**Provided records:**
+===+

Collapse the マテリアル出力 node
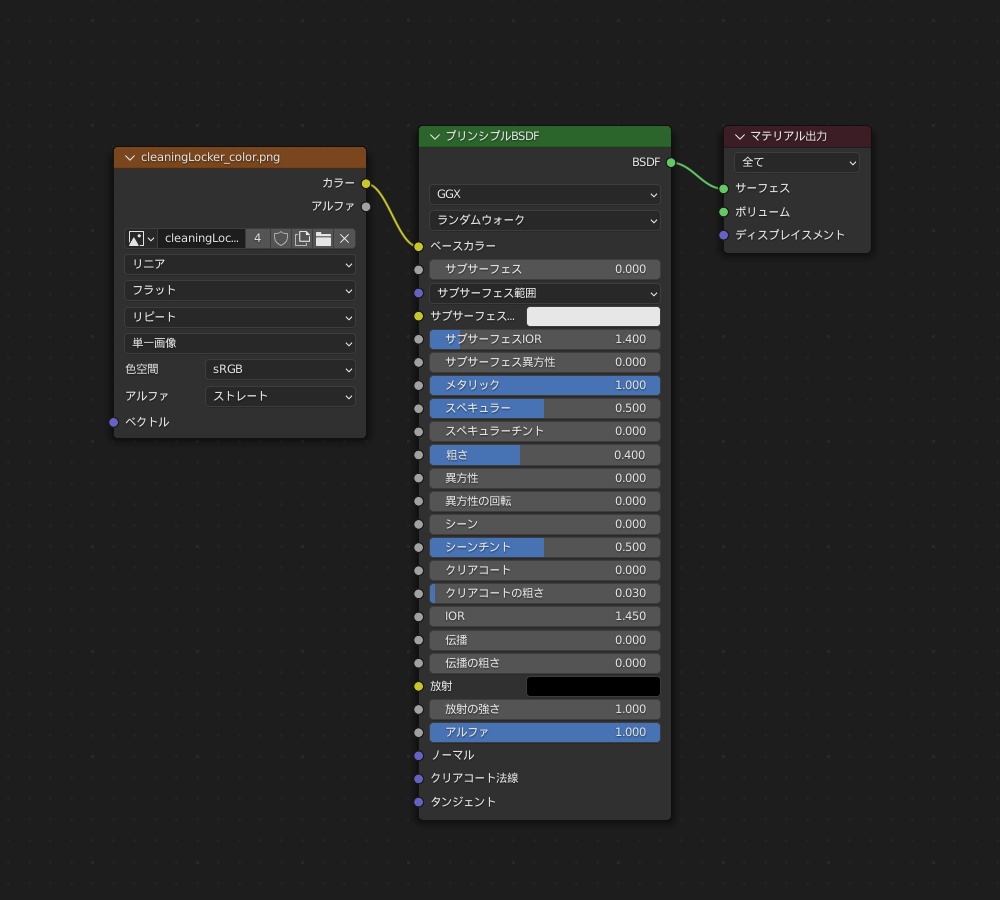Viewport: 1000px width, 900px height. (x=740, y=136)
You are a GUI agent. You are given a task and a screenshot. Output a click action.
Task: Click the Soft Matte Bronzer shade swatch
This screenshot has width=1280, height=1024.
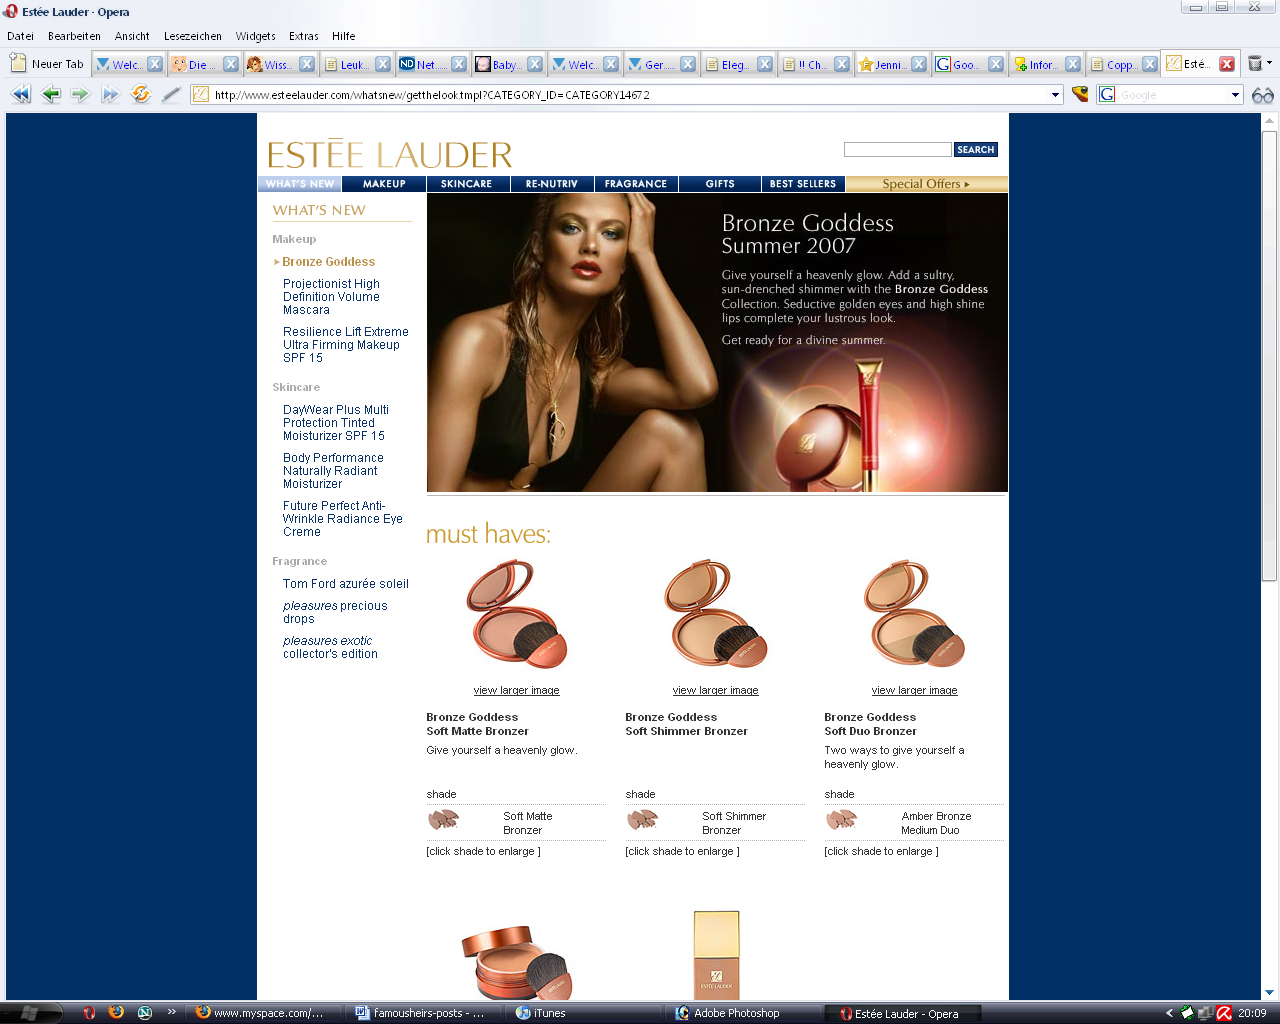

+===+

**Exercise:** Quote the records above word for word, leaving out the pictures.

**Solution to the exercise:**
Collapse the マテリアル出力 node
Viewport: 1000px width, 900px height. (x=740, y=136)
You are a GUI agent. You are given a task and a screenshot. Output a click action.
Task: Click the Soft Matte Bronzer shade swatch
This screenshot has width=1280, height=1024.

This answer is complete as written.